Mi rifugio tra le sue braccia.
«Oddio...sei davvero tu! Com'è possibile?» mi chiede stringendomi a sé.
«Non lo so». All'improvviso un flash, la dea della vita mi aveva dato una seconda possibilità. «Portami a casa» dico sciogliendomi dall'abbraccio.
«Andiamo.»
Il tragitto in macchina è silenzioso, ognuno è immerso nei propri pensieri.
Ferma la macchina. «Non tornare più da lui, promettimelo» sussurra mentre stringe il volante come a voler trattenere la rabbia.
«Non lo farò.»
Lo sento sospirare di sollievo, non aveva mai accettato la mia relazione con Marco.
«Lo devi a Martina.»
«Lo so. Vuoi salire con me?»
Mi accenna un sorriso e scende, lo seguo.
Suono, mia mamma mi apre tra le lacrime. Ci abbracciamo, per un attimo mi rendo conto di quante volte non le abbia detto quanto sia importante per me.
«Martina?»
«Sta dormendo in camera.»
Le sorrido e vado da mia figlia mentre Luca mi segue silenziosamente.

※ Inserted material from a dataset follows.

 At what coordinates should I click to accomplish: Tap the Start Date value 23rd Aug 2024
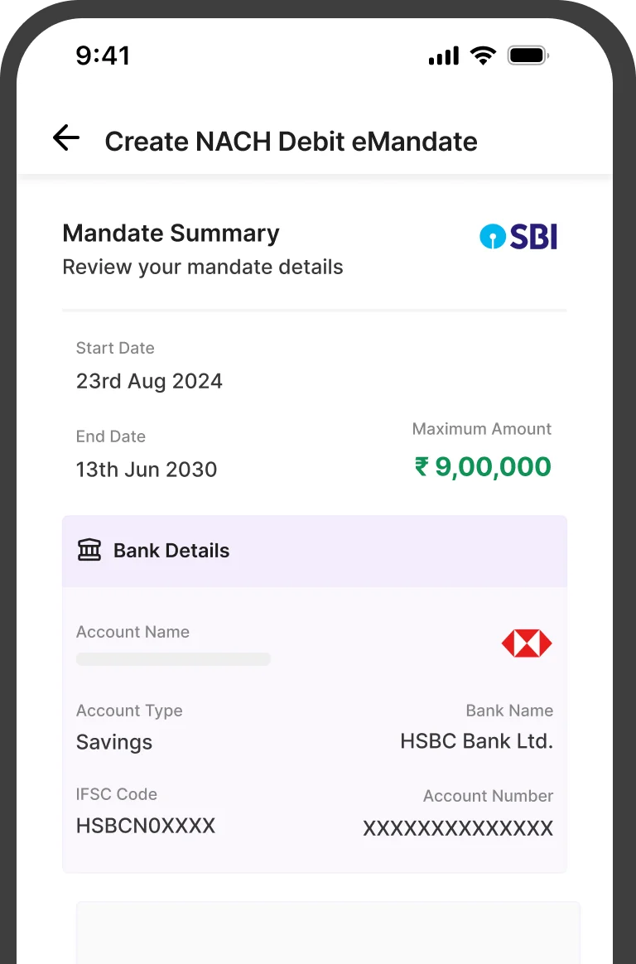coord(149,381)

Entro nella stanza cercando di non svegliarla, dorme tranquillamente, è immersa nella sua innocenza di bambina.
Mi avvicino, le do un bacio sulla fronte sussurrandole di perdonarmi per aver ucciso suo padre. Prendo da terra il suo peluche preferito, un ornitorinco, e lo sistemo accanto a lei.
Incrocio lo sguardo di Luca, lui si avvicina e mi avvolge in un abbraccio.
«Ho avuto paura» mi sussurra stringendomi a sé come se avesse timore che possa sparire improvvisamente.
Mi lascio cullare dalle sue braccia.
«Rimani» dico sciogliendomi dall'abbraccio.
Ci sdraiamo sul letto.
Alla fine non ho nessuna colpa. Quello di Marco non era amore. L'amore non ti prende a schiaffi, non ti rompe costole, non ruba sogni o spegne sorrisi. L'amore ti sostiene, ti prende per mano e ti aiuta a realizzare gli obiettivi, ti riempie il cuore di gioia, ti rende libera e lui non lo aveva fatto, mi aveva tenuto prigioniera in una gabbia dorata.
Con quei pensieri mi lascio avvolgere dalle braccia di Luca, consapevole che la notte cancellerà quanto accaduto.